Items from a data source
= Beginning of Section =

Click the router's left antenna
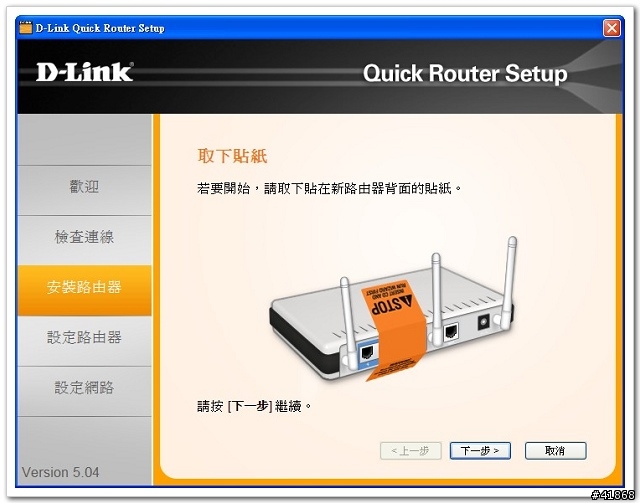 coord(347,322)
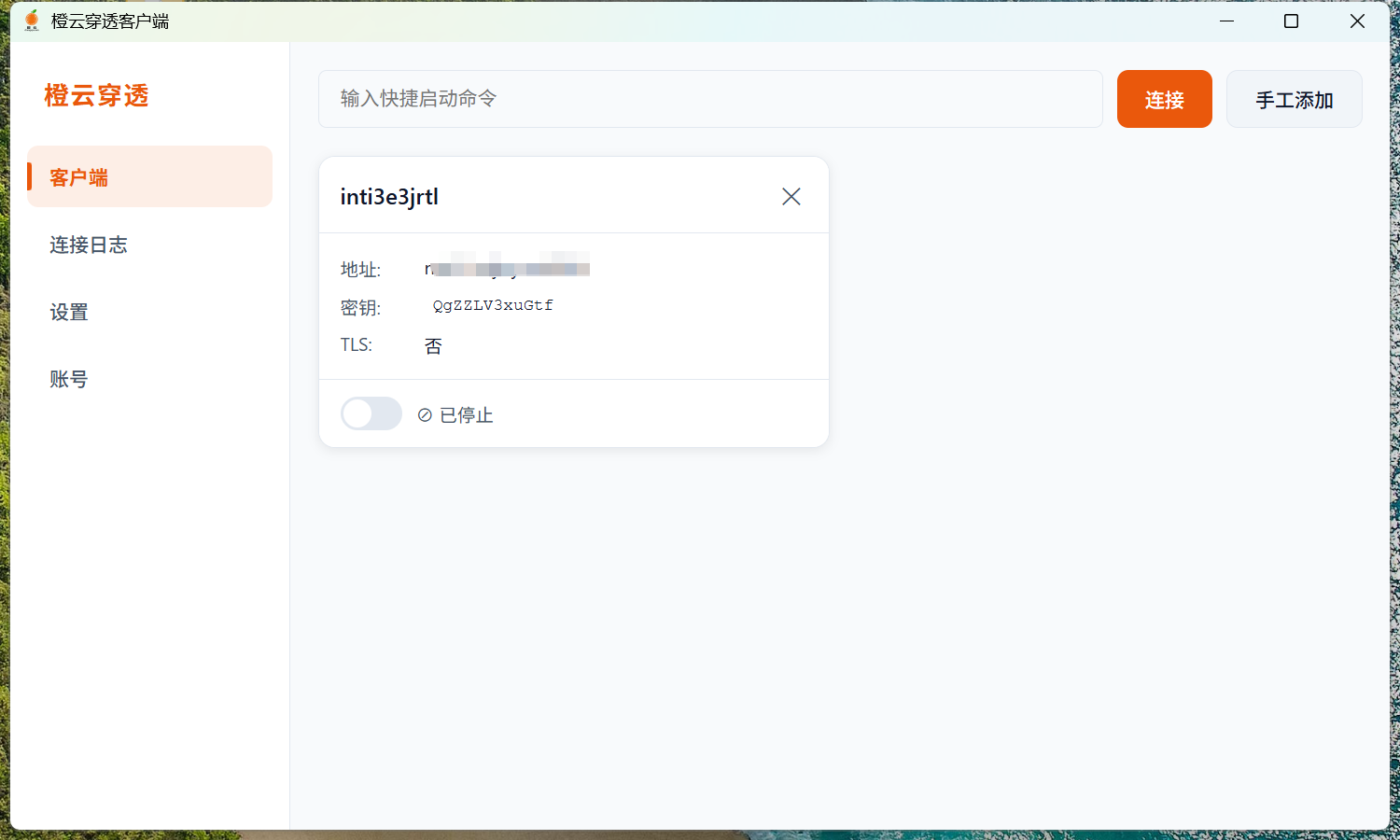
Task: Open the 连接日志 page
Action: (x=89, y=245)
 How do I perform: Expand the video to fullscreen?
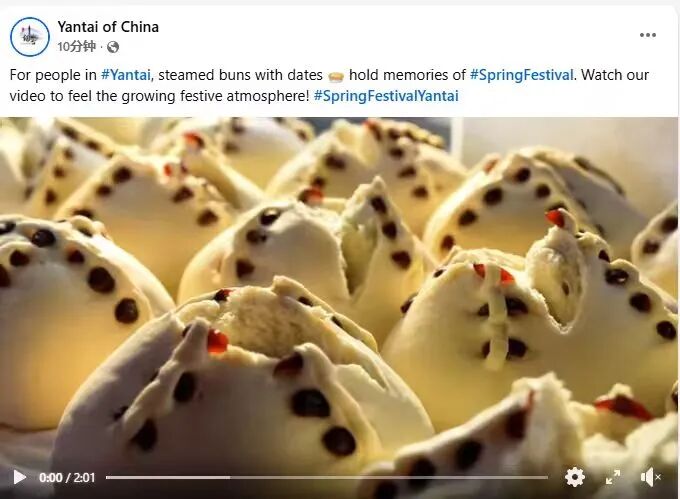pyautogui.click(x=613, y=477)
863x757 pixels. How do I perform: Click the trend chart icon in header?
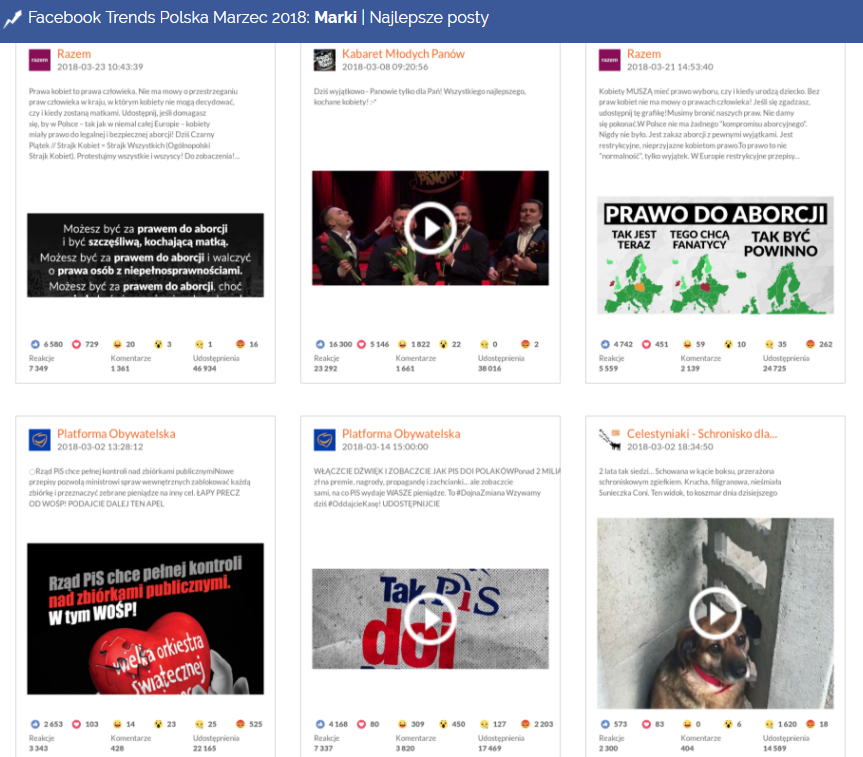13,18
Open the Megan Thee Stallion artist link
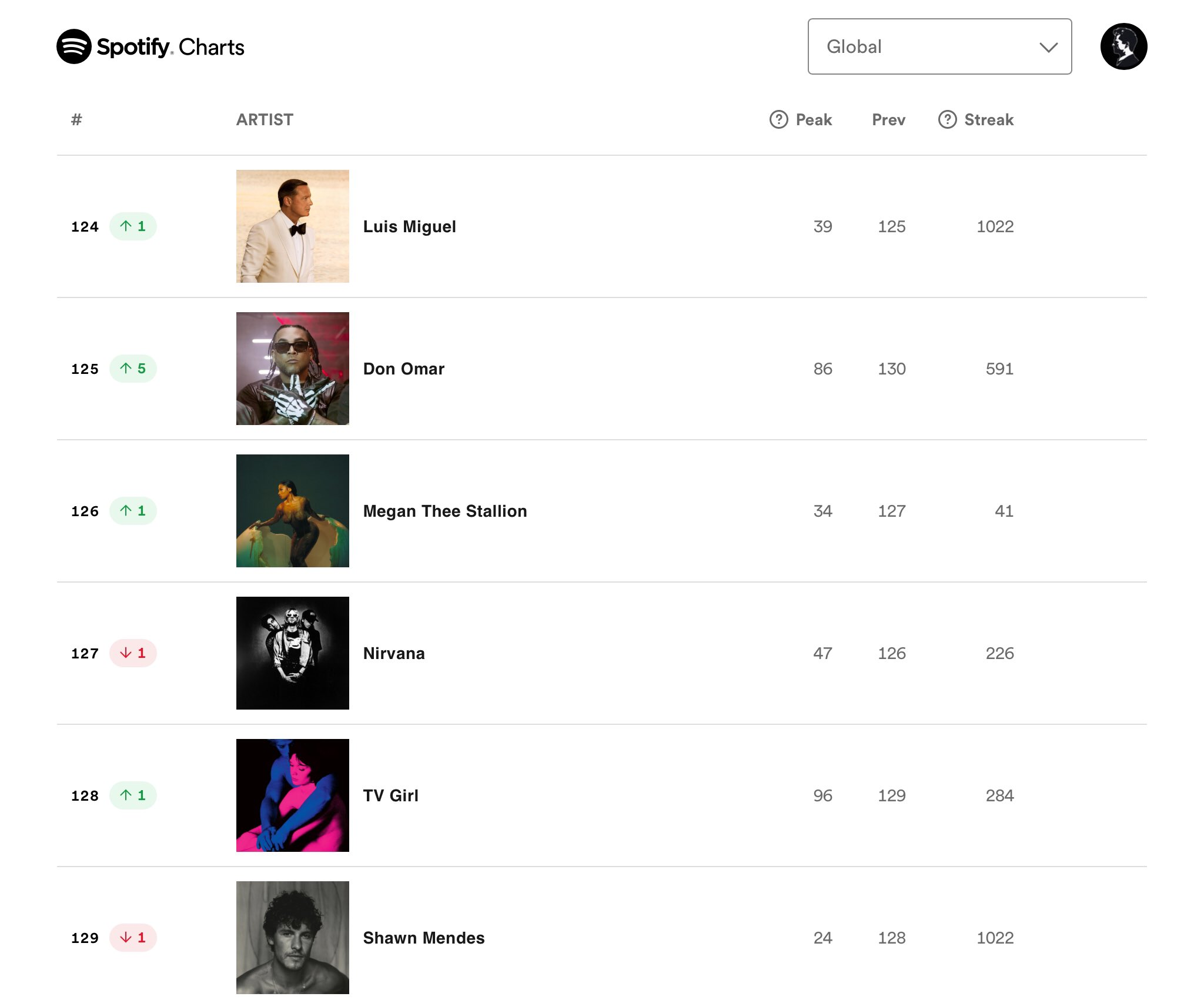1204x1000 pixels. (x=444, y=511)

= End of Section =

What the task requires: Return the complete data unchanged and include none of the pictures.

Written response:
Click the router's left antenna
 coord(347,322)
Task: Open the 连接日志 page
Action: (x=89, y=245)
 How do I perform: Expand the video to fullscreen?
pyautogui.click(x=613, y=477)
863x757 pixels. How do I perform: Click the trend chart icon in header?
13,18
Open the Megan Thee Stallion artist link
1204x1000 pixels. (x=444, y=511)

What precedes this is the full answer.